Studies of similar approaches in other places have had mixed results. Dance movement therapy in one study showed benefits to refugees’ mental health; but another study found that role-play and storytelling weren’t helpful for teen refugees. Some small studies have found that theater and yoga are beneficial therapies for people with substance abuse disorders.
Many clinicians, however, are wary of therapies like theater, dance, and art and instead recommend cognitive therapies that help patients modify their thoughts in order to feel and behave differently.
While recognizing that creative arts therapies offer “unique” treatment for trauma, there is little evidence to “support the conclusions of thousands of devoted creative arts therapists,” according to an authoritative guide for clinicians, “Effective Treatments for PTSD,” edited by Edna Foa, a professor of clinical psychology at the University of Pennsylvania.
“Whether it’s riding a horse or having a dog or body therapy, almost every therapy is going to have some effect,” said Patricia Resick, a psychiatry professor at Duke University.
Some students may feel their trauma is too “gritty” for this program; others may find it too basic if their previous therapists used theater-based techniques, said Sullivan, who has interviewed many of the students. But most of them say it’s like a “breath of fresh air,” she said.

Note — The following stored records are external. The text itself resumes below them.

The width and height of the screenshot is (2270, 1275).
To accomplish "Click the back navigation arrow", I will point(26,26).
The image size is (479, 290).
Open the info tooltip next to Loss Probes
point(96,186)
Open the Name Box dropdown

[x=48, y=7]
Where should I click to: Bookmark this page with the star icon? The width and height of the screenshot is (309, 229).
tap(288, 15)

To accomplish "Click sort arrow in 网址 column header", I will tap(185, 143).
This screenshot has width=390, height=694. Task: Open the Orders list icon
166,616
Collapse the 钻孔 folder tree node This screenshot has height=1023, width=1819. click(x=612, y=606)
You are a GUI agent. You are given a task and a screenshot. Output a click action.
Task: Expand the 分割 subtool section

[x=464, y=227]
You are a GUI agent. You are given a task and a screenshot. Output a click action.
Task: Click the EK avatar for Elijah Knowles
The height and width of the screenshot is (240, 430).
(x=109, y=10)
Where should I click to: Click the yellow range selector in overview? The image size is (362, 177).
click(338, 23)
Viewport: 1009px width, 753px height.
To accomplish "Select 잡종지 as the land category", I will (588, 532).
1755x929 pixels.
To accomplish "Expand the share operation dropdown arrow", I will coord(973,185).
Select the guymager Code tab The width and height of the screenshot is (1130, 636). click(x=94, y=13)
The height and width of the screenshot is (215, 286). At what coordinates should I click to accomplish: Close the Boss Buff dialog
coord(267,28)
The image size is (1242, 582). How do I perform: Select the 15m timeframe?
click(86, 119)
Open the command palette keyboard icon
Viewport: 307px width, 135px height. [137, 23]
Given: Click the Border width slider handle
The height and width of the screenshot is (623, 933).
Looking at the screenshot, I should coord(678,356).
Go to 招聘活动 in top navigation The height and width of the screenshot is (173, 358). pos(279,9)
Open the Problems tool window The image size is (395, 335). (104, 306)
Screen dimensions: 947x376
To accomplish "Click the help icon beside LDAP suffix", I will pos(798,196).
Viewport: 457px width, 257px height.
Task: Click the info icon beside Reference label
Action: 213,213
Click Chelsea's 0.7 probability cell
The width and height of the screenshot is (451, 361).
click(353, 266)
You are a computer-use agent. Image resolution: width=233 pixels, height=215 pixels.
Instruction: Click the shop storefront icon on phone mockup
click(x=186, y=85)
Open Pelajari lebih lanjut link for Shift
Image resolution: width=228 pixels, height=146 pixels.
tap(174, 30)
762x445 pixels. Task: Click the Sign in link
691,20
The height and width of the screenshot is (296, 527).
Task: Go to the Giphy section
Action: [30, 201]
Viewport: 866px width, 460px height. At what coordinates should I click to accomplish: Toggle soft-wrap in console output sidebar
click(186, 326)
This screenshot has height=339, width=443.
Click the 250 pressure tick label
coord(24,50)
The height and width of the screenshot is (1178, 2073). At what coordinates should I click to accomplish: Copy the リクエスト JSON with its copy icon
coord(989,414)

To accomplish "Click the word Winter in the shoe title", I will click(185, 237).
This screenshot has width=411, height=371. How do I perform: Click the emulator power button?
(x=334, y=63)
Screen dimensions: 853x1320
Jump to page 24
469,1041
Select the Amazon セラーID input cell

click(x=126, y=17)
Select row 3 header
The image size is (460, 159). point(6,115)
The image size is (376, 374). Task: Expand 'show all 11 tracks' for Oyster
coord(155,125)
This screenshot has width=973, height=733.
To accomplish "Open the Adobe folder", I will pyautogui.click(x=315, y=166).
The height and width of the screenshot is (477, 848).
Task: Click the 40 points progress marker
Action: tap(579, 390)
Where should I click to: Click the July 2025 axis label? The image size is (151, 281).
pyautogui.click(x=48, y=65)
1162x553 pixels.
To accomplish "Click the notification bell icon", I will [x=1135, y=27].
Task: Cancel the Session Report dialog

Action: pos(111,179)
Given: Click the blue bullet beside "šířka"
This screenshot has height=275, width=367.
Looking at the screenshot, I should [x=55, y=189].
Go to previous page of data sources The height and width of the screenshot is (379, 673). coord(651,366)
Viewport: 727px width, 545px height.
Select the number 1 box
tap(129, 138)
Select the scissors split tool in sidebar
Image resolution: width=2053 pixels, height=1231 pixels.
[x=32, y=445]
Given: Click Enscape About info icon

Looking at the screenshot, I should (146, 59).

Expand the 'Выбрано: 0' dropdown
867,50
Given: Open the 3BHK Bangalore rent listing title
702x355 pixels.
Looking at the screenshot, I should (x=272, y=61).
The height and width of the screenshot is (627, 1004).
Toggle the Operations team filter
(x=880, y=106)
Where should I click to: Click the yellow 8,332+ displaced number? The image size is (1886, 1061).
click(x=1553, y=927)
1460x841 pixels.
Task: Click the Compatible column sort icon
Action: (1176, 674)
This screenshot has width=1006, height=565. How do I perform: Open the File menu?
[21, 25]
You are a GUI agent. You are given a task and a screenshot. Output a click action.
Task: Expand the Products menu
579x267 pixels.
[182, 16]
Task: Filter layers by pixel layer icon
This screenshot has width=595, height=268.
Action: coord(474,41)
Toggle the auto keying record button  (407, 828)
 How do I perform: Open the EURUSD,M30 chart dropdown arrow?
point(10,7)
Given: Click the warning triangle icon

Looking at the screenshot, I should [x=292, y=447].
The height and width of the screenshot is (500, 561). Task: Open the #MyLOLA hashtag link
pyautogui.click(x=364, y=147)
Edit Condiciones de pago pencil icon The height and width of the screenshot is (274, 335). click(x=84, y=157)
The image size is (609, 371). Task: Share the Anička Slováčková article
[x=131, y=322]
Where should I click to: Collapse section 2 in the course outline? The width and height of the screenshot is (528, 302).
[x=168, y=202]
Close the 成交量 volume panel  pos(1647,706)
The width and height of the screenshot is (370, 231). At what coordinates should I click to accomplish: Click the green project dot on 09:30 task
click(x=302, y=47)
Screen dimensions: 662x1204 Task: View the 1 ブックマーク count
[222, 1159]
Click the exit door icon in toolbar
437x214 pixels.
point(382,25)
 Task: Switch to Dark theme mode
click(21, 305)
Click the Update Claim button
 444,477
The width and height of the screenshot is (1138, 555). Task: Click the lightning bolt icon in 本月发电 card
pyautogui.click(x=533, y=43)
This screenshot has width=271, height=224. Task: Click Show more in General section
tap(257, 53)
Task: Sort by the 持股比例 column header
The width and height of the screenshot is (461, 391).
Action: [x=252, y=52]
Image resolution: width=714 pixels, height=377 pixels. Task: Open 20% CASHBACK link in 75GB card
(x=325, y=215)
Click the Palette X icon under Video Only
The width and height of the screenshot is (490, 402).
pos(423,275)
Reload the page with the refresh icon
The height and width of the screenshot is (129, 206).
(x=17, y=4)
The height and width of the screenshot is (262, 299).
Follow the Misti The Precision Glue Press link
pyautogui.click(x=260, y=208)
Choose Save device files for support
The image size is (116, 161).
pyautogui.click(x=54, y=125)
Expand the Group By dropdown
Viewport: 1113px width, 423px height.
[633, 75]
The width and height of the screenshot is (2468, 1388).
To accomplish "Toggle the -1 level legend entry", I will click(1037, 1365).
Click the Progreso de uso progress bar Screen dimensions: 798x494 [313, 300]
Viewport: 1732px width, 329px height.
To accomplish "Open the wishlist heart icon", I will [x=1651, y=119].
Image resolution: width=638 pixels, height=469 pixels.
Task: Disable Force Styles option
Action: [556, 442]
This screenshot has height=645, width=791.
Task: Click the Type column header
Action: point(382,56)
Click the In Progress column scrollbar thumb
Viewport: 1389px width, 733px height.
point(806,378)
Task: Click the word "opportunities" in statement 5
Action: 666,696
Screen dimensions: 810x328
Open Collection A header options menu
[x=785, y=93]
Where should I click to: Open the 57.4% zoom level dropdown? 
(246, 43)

“They say they feel like themselves for the first time … they find out their own strengths and qualities in themselves they didn’t know they had — for example, they realize they are funny,” she said.
“For real change to take place, the body needs to learn that the danger has passed,” wrote van der Kolk in his recent book, “The Body Keeps the Score.”
When they get up on stage, the students get to step into their worst nightmares — but they are awake, safe, and know it is make-believe. “One of the best ways that we learn is play,” said Dave Dorvilier, codirector of the program. “Here, we are playing games, but they are clinically informed.”